=== Records supplied ===

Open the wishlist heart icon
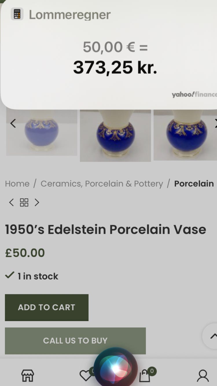Viewport: 217px width, 386px height. point(86,376)
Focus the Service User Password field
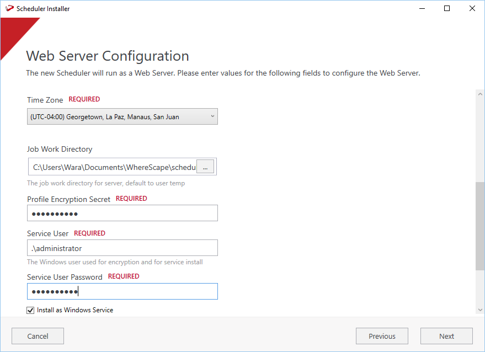The height and width of the screenshot is (352, 485). pyautogui.click(x=122, y=291)
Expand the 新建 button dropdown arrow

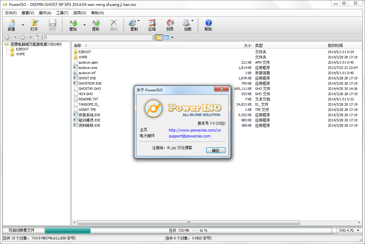click(23, 25)
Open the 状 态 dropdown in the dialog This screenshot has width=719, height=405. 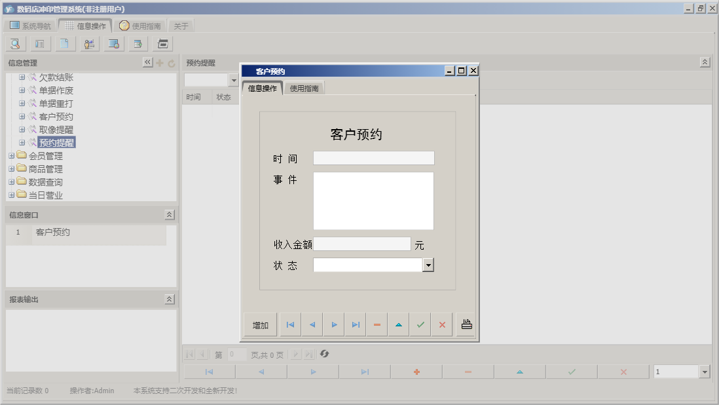pos(429,265)
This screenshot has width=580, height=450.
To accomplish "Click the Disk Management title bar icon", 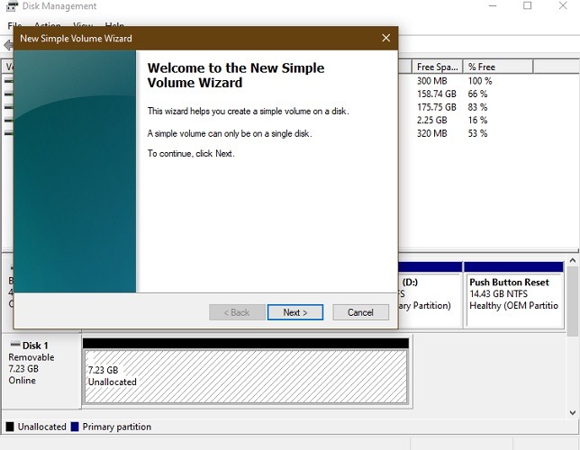I will point(12,7).
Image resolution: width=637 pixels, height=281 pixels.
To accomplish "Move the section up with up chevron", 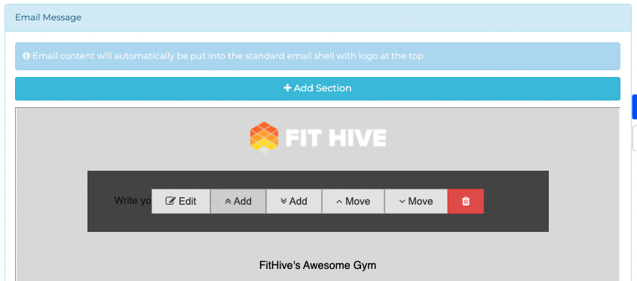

===

Exercise instructions
For this exercise, retype exactly, and only, the lines from the line with "Image resolution: width=637" through the last line of the material above, both included. Pictures stay out.

Finished task
Image resolution: width=637 pixels, height=281 pixels.
To accomplish "Move the section up with up chevron", 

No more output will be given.